Text block:
Introduction

Objectives
Overview
System Architecture
- Mahuika
- Māui

Objectives

You will learn:

about the differences between the two machines and what types of jobs are most suited to them
about the different types of nodes available (multipurpose nodes, etc.)

Overview

NeSI has acquired two new supercomputing platforms:

Mahuika (HPC1)

Cray CS400
Capacity class High Performance Computer
Suitable for small workloads that use a single CPU core in a node, or multiple CPU cores across a small number of nodes for a given task
Compute nodes can be shared with other jobs.
Includes high memory, huge memory, and GPGPU nodes

Māui (HPC2)

Cray XC50
Capability class Supercomputer
Suitable for large workloads that use many CPU cores on many nodes for a given task
Compute nodes are allocated exclusively to a job
Includes a number of Cray CS500 nodes that can be used for tasks that are IO-bound but need only a modest amount of CPU cores; these are typically pre- and post-processing tasks, such as data processing or visualisation
Some CS500 nodes have GPGPUs

System Architecture

Mahuika and Māui are colocated at NIWA’s Greta Point campus in Wellington. They can both be accessed from the internet via the same lander nodes or NIWA’s VPN service, please refer to Logging in to the HPCs for details.

Both systems also share the same Spectrum Scale (formerly GPFS) file system - all files and directories can be accessed by all relevant nodes without any need for copying. However, note that CSx00 nodes and XC50 nodes run on different operating systems (CentOS and SLES, respectively). It is therefore generally not possible to use the same executables on both systems, so you will need to rebuild your codes. Rebuilding has the added benefit that you can ask the compiler to optimise your build for the different processors used on the system (Intel Xeon Broadwell in case of CS400 nodes, and Intel Xeon Skylake in case of CS500 and XC50 nodes). Please refer to sections Compiling software on Mahuika and Compiling software on Māui for details.

Rows:
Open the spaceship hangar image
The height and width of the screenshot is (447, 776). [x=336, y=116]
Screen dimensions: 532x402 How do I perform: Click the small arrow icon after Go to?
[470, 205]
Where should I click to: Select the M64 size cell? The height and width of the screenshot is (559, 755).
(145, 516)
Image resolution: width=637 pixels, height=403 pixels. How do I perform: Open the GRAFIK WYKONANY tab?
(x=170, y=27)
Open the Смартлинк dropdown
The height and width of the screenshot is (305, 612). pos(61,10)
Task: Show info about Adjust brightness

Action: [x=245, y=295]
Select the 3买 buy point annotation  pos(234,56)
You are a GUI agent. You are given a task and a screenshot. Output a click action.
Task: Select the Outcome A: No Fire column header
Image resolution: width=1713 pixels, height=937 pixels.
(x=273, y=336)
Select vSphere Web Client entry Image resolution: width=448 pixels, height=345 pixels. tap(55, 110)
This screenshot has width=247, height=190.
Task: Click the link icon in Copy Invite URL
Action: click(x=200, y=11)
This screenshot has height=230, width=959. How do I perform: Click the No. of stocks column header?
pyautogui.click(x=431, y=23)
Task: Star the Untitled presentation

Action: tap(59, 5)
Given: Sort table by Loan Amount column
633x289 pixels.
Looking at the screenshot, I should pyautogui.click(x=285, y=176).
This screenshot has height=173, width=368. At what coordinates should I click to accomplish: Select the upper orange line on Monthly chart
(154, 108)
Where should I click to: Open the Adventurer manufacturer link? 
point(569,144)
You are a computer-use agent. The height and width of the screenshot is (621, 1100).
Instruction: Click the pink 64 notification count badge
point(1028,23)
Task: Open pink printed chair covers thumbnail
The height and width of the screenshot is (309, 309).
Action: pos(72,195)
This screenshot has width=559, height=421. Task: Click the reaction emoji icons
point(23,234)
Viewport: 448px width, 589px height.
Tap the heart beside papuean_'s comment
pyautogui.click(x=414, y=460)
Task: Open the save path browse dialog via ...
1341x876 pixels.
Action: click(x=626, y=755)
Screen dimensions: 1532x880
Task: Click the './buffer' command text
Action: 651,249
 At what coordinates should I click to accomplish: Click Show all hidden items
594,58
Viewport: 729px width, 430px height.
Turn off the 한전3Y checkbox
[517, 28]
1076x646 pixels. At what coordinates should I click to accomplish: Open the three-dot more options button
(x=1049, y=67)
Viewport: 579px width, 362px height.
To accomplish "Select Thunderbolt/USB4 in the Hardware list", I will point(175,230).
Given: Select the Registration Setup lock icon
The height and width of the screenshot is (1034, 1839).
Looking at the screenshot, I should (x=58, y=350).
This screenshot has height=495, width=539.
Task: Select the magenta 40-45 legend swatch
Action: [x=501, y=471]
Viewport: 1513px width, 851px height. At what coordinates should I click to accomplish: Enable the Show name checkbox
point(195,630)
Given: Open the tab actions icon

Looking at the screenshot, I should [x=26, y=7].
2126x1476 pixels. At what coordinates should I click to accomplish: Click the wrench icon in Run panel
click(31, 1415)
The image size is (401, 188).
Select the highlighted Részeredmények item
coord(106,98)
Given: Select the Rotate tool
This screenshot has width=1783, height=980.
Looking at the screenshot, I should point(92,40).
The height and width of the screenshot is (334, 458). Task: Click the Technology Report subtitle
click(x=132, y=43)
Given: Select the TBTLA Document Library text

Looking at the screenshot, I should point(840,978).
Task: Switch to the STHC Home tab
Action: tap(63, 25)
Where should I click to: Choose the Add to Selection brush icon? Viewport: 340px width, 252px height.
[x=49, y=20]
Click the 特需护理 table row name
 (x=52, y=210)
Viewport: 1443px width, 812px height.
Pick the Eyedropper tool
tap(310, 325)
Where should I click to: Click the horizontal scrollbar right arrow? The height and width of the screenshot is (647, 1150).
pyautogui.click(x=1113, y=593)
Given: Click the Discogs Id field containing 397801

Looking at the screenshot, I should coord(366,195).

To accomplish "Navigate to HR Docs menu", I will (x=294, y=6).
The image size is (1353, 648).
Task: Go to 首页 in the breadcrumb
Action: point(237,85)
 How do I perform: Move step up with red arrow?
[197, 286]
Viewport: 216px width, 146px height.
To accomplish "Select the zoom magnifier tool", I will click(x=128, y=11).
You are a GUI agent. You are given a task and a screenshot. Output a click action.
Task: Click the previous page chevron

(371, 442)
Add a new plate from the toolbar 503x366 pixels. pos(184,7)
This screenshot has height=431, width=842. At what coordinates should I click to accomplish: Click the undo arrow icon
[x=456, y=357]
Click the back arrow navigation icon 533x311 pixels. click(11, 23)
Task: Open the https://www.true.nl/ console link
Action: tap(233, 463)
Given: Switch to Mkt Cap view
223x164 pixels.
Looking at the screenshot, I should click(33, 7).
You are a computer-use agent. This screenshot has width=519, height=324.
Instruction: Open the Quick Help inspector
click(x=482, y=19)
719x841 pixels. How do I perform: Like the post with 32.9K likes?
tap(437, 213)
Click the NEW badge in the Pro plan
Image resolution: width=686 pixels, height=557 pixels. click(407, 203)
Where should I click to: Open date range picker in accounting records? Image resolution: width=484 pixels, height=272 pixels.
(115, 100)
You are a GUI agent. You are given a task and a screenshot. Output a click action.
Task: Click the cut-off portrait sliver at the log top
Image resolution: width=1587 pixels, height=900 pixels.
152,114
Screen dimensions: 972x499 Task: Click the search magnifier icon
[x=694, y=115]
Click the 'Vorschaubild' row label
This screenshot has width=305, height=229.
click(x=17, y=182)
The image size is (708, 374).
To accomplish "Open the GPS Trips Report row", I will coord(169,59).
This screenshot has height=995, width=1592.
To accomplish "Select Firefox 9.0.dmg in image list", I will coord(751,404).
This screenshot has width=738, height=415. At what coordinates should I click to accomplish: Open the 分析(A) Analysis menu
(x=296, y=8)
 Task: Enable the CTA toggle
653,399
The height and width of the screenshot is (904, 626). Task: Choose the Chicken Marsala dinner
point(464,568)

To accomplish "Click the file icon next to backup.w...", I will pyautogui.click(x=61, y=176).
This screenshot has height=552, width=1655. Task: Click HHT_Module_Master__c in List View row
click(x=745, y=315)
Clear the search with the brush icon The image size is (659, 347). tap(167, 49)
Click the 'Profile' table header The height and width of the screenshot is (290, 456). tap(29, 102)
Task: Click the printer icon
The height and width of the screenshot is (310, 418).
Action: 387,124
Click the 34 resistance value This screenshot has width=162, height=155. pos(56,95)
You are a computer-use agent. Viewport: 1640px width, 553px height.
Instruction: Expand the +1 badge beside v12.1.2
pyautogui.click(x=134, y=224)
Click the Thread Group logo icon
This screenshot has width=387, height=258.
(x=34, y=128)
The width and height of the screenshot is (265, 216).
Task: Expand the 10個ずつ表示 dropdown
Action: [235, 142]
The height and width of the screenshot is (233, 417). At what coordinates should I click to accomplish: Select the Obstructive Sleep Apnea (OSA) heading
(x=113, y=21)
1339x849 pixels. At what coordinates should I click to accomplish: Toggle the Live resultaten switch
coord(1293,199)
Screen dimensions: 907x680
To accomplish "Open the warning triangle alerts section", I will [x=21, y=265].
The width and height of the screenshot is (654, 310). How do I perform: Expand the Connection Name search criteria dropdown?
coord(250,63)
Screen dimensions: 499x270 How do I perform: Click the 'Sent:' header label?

What you will do:
**a.** Revise the NeSI platform overview from the words "Includes high memory, huge" through "HPCs for details.", changing "Greta Point campus" to "Greta Point site".
**b.** Extend the NeSI supercomputer overview, picking up after its last sentence.

Results of the exercise:
**a.**
Includes high memory, huge memory, and GPGPU nodes

Māui (HPC2)

Cray XC50
Capability class Supercomputer
Suitable for large workloads that use many CPU cores on many nodes for a given task
Compute nodes are allocated exclusively to a job
Includes a number of Cray CS500 nodes that can be used for tasks that are IO-bound but need only a modest amount of CPU cores; these are typically pre- and post-processing tasks, such as data processing or visualisation
Some CS500 nodes have GPGPUs

System Architecture

Mahuika and Māui are colocated at NIWA’s Greta Point site in Wellington. They can both be accessed from the internet via the same lander nodes or NIWA’s VPN service, please refer to Logging in to the HPCs for details.

**b.**
Mahuika

Māui

The above diagrams illustrate major building blocks and network connections on Mahuika and Māui relevant to users. Note that there are far more CS400, CS500, and XC50 nodes available than shown here. Note also that there is only one Spectrum Scale/GPFS storage system - it appears in either diagram to emphasise that storage is accessible from both systems.

Follow the blue network connections for user-accessible nodes. All Mahuika CS400 nodes and Māui CS500 nodes can access Spectrum Scale storage natively via InfiniBand for fast IO (red lines). Cray Aries interconnect (green lines) is used for low-latency communication between XC50 compute nodes on Māui, and for Spectrum Scale access via DVS (Data Virtualization Service) nodes.

Mahuika and Mahuika Ancilary Compute Hardware:

234 CS400 compute nodes

2x Intel Xeon E5-2600 v4 Broadwell 2.1 GHz processors with 18 physical cores each (36 physical cores per node)
128 GB of RAM per node

16 CS400 large memory nodes

Same Intel Xeon E5-2600 v4 processor as compute nodes
512 GB of RAM per node
4 nodes with 2x Nvidia Tesla P100 GPGPUs
Some nodes are virtualised (several virtual machines share resources on each node)

1 CS400 huge memory node

Same Intel Xeon E5-2600 v4 processor as compute nodes
4 TB of RAM per node

Māui and Māui Ancilary Compute Hardware:

464 XC50 compute nodes

2x Intel Xeon Gold 6148 2.4 GHz processor with 20 physical cores each (40 physical cores per node)
50% of nodes with 96 GB, 50% with 192 GB of RAM per node

28 CS500 nodes

Same Intel Xeon Gold 6148 SKL processor as compute nodes
768 GB of RAM per node
8 nodes with 1x Nvidia Tesla P100 GPGPU
Some nodes are virtualised (several virtual machines share resources on each node)

More hardware details:

CS400/CS500 nodes

2-way hyperthreading with a total of 72 (CS400)/80 (CS500) logical cores per node
Native access to Spectrum Scale filesystems (ideal for IO-intensive jobs)
Non-interactive nodes for running batch jobs, e.g., preprocessing or postprocessing of HPC jobs
Virtual lab nodes for interactive work with remote desktop capability
Run a full version of CentOS 7

XC50 compute nodes

2-way hyperthreading with a total of 80 logical cores per node
Cray Aries interconnect (low-latency network, used by MPI jobs, IO, …)
DVS (Data Virtualization Service) links for accessing Spectrum Scale filesystems over Cray Aries (currently no native access possible), which may limit IO performance for some jobs
Used only for running jobs, no direct access
Run a slim version of SLES (SUSE Linux Enterprise Server)

XC50 eLogin nodes

Same Intel Xeon Gold 6148 SKL processor as compute nodes (no cross-compilation needed!)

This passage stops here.